• DOCUMENT SECTION:
======

[Rcpp-devel] Testing for existence of named components

Dirk Eddelbuettel edd at debian.org
Wed Mar 28 15:34:13 CEST 2012


On 28 March 2012 at 15:17, Ulrich Bodenhofer wrote:
| Thanks for your swift reply, Dirk! Wow, to be frank, that is not what I 
| was expecting. In the meantime, I read Section 5.9.6 of "Writing R 
| extensions" and I was stunned to see a solution there that is similar to 
| the one you propose. I do not know R internals very well, but I cannot 
| believe that accesses by names are implemented by tediously searching 
| through all names sequentially. There must be some hash table behind, 
| right? Otherwise, list accesses would be terribly slow. If all my 

It's a trade-off: Inserting into a hash table has cost, you would enforce
that on every (!!) vector use, whether names are looked up or not.  

Also, vectors are a natural representation as R's SEXP are just linear
collections.

| assumptions are right, I wonder why the R API does not make this 
| mechanism available.
| 
| May I add one more question: where can I find the definition of the List 
| class and the implementation of its methods in the Rcpp package source 
| code? I was looking for this, but got lost. Are you using the method 

The only answer I can give is to ... keep looking.  It's messy, because there
is so much code---but that is because Rcpp does so much stuff.

But some header files are more important than others -- and the Vector.h file
as well as the Vector/ subdirectory are important.  

As mentioned, Rcpp::List() is a vector too.

| described in Section 5.9.6 of "Writing R extensions" (which I doubt) or 
| something else. I would actually be quite curious to learn more about 
| how lists are implemented in Rcpp.

They are just vectors, hence the linear traversal.

Dirk
 
| Thanks and best regards,
| Ulrich
| 
| 
| If so, I wonder why this mechanism has not been
| 
| On 03/28/2012 02:56 PM, Dirk Eddelbuettel wrote:
| > On 28 March 2012 at 13:56, Ulrich Bodenhofer wrote:
| > | My question is the following: is there any way of checking in whether a
| > | component of an Rcpp list (or vector) with a given name exists in this list. If
| > | I simply try accessing a non-existing component, I get an "index out of bounds"

======

• DATA EXCERPT:

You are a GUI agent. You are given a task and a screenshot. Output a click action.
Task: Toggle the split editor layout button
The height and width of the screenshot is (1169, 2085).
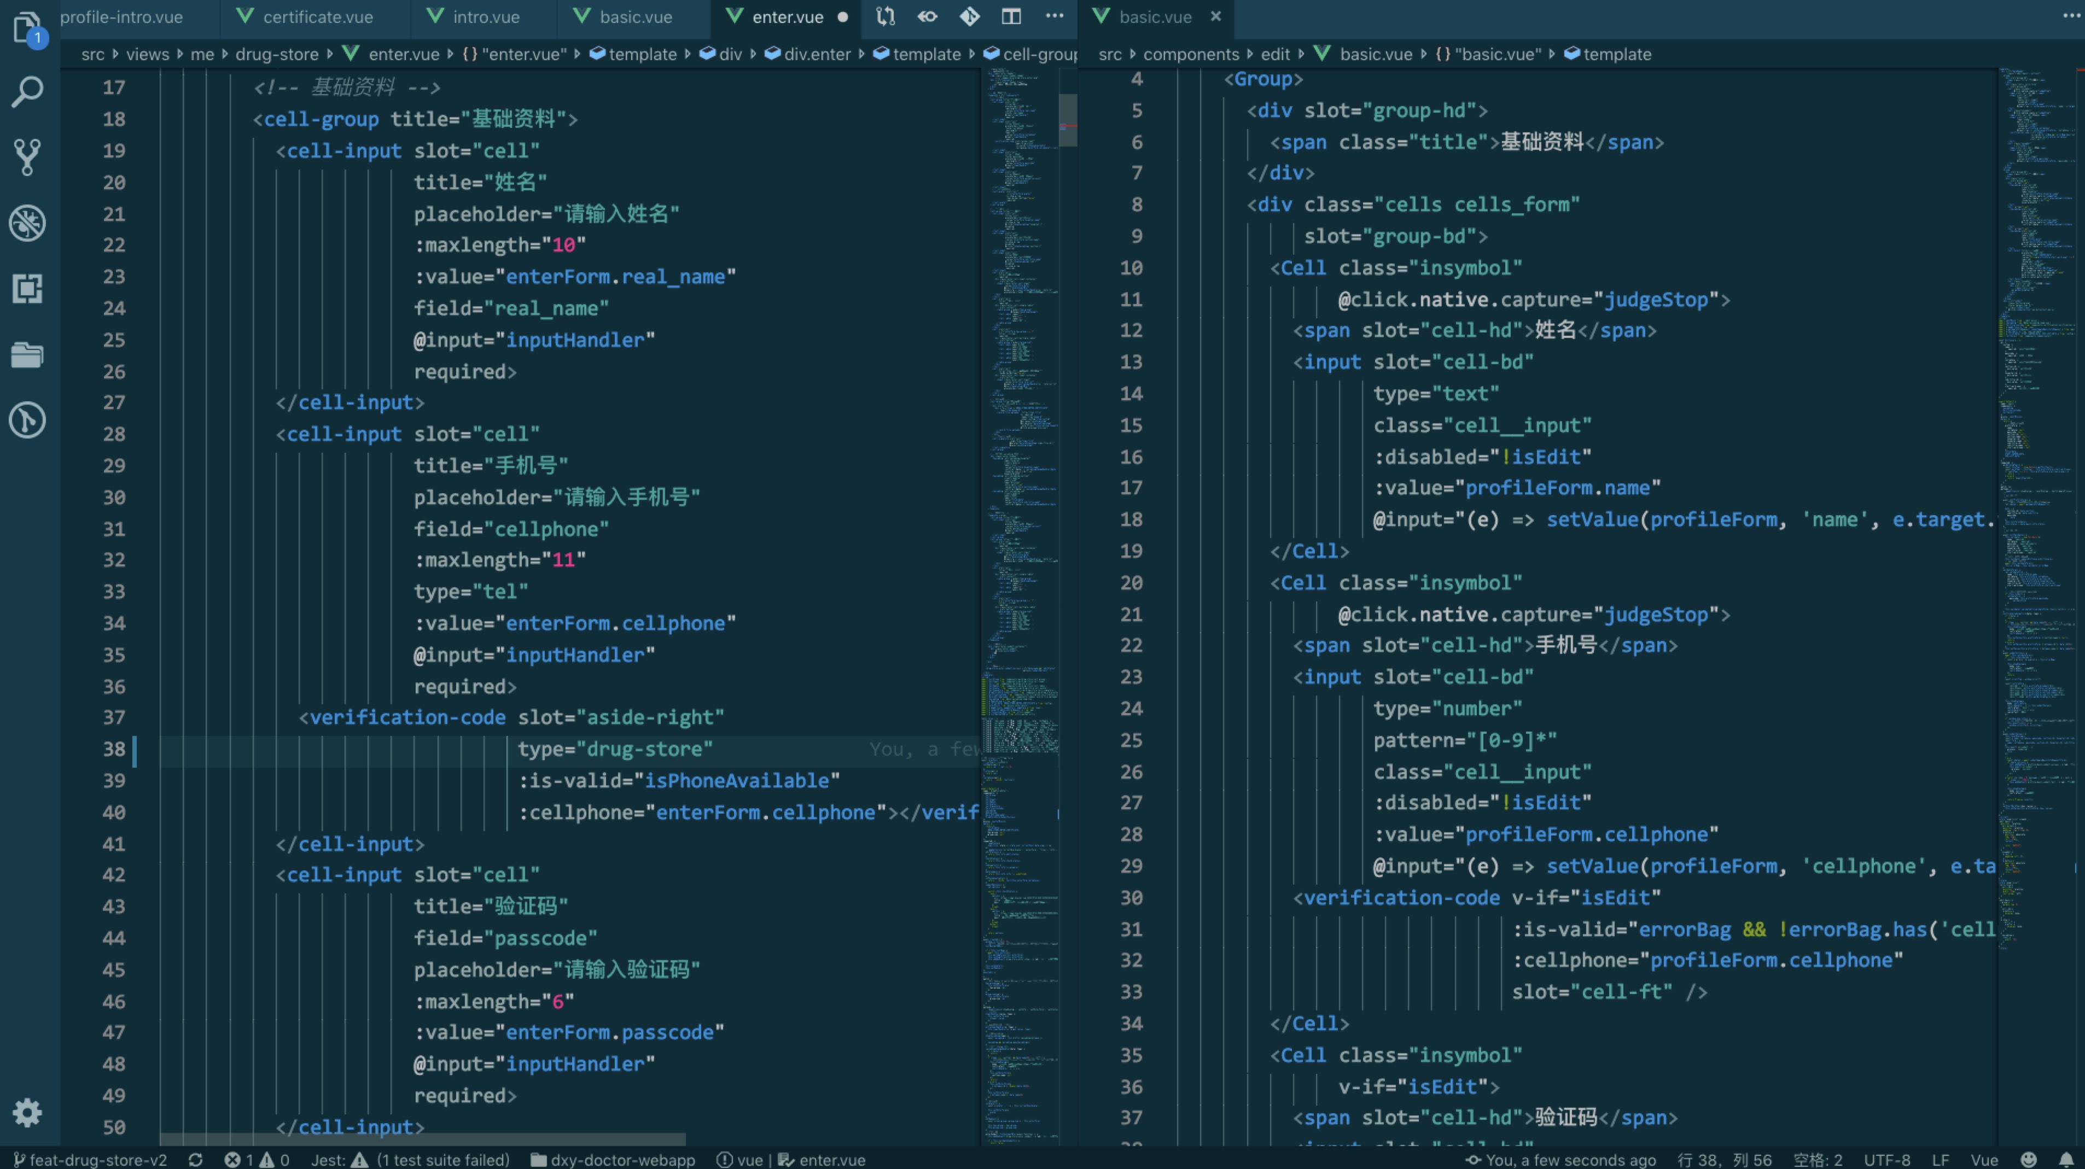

======

• YOUR TASKS:
1. Transcribe the Rcpp mailing-list thread between "On 28 March 2012 at 15:17, Ulrich" and "collections.", inclusive.
2. Continue the Rcpp mailing-list thread on named list components from its last line.
None of the data is needed for this.

• FINAL ANSWERS:
1.
On 28 March 2012 at 15:17, Ulrich Bodenhofer wrote:
| Thanks for your swift reply, Dirk! Wow, to be frank, that is not what I 
| was expecting. In the meantime, I read Section 5.9.6 of "Writing R 
| extensions" and I was stunned to see a solution there that is similar to 
| the one you propose. I do not know R internals very well, but I cannot 
| believe that accesses by names are implemented by tediously searching 
| through all names sequentially. There must be some hash table behind, 
| right? Otherwise, list accesses would be terribly slow. If all my 

It's a trade-off: Inserting into a hash table has cost, you would enforce
that on every (!!) vector use, whether names are looked up or not.  

Also, vectors are a natural representation as R's SEXP are just linear
collections.

2.
| > | error. Trying to catch a possible exception did not work either. I also browsed
| > | the Rcpp package source code, but unfortunately I got lost. Sorry if this has
| > | been addressed on this list before. At least I googled in many different ways,
| > | but could not find anything. Any ideas? Any help is gratefully appreciated!
| >
| > Good question, and I have the suspicion that we answered that years ago on
| > the list before.
| >
| > Here is a super-pedestrian version. It takes a list, extracts its names() --
| > and should probably test whether names is empty ? -- and then compares these
| > against a vector of tokens, returning a bool for each token:
| >
| > R>
| > R>  suppressMessages(library(inline))
| > R>
| > R>  f<- cxxfunction(signature(ls="list", ts="character"), plugin="Rcpp", body='
| > +    Rcpp::List lst(ls);
| > +    Rcpp::CharacterVector nam = lst.names();
| > +    std::vector<std::string>  nm = Rcpp::as<  std::vector<  std::string>  >(nam);
| > +    int m = nam.size();
| > +
| > +    Rcpp::CharacterVector tok(ts);
| > +    std::vector<std::string>  tk = Rcpp::as<  std::vector<  std::string>  >(tok);
| > +    int n = tok.size();
| > +
| > +    Rcpp::LogicalVector   log(n);
| > +
| > +    for (int i=0; i<n; i++) {  // look at all tokens
| > +       log[i] = false;                   // assume false, but compare to all names
| > +       for (int j=0; j<m; j++) {
| > +          log[i] = (tk[i] == nm[j]);     // and note equality if we find it
| > +       }
| > +    }
| > +    return log;
| > + ')
| > R>  ll<- list(aa=1,b="b")	    ## list with names 'aa' and 'b'
| > R>  f(ll, c("aa", "b", "c"))         ## does it contain 'a' or 'b' or 'c' ?
| > [1] FALSE  TRUE FALSE
| > R>  f(ll, "c")                       ## works with scalars too
| > [1] FALSE
| > R>
| >
| > I am sure there is a much cleverer solution one could write...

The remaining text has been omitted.